Up: wonderfully sincere and heartfelt film

Up_Poster

At the risk of sounding terribly emotional and crossing the line into my private life, I have to say that I found the wordless montage near the beginning of Up showing Carl and Ellie’s marriage to be one of the saddest scenes I have ever seen in any film ever. The adventure parts were more conventional and nothing that we haven’t already seen a thousand times before, but as usual Pixar pulls it off competently and with aplomb.

I’m not going to spend too much time writing an extended review on this one, but I will say that one of the things I liked best about was how dark and honest it seemed for what is still ostensibly a child oriented cartoon. One scene where Carl talks with Russell about his parents ends on a awkward note just as he realizes that his parents are divorced. In most Disney-style fare, it would have been avoided entirely or brushed off in a lighthearted manner, but Up treats it in a much more mature and realistic way.

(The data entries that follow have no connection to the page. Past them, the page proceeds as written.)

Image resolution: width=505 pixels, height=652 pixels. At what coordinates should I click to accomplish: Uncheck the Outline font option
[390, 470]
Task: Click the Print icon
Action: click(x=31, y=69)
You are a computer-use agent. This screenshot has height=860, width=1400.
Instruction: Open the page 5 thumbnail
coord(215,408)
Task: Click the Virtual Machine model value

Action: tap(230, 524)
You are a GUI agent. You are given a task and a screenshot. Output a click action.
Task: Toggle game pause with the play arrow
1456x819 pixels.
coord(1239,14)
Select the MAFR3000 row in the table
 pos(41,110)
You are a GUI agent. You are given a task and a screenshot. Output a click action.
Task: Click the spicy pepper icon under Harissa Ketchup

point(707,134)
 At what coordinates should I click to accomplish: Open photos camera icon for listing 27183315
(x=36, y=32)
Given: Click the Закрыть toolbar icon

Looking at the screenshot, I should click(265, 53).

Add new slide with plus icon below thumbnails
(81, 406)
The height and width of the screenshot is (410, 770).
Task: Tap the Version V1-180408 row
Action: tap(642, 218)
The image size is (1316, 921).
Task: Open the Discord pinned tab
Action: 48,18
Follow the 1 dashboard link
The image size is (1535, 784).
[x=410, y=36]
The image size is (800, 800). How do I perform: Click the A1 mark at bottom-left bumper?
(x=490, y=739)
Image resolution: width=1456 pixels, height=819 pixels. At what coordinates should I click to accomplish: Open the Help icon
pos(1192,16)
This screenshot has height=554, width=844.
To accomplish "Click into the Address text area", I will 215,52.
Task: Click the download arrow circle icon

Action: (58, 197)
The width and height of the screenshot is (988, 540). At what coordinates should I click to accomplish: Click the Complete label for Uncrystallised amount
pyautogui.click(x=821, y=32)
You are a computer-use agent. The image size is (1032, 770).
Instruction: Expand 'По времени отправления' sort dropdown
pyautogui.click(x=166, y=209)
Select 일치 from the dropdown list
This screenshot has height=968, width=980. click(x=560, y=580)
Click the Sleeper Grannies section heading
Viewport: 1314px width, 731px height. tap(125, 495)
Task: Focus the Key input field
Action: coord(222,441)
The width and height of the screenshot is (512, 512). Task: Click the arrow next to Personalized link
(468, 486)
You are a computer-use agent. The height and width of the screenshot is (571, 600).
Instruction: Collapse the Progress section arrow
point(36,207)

I’m also curious about how much children will like this film. The overarching theme is loss, including learning to accept it and move on. That’s not going to be something that most children are going to be able to understand. It’s not just the loss from the opening montage either. The great explorer Muntz has become warped because he refuses to give up on his obsessions while Carl and Ellie both ended up sacrificing their dreams and lived a normal life. But it is still a normal life that is fully, happily and meaningfully lived. Even Russell seems to lose his father at the end and learns to be happy despite it. For the strength of that theme alone, Up deserves to be treated as an adult film.

Fun bit of trivia: co-director Bob Peterson provided the voice for both Dug (“I have just met you, and I love you”) and Alpha.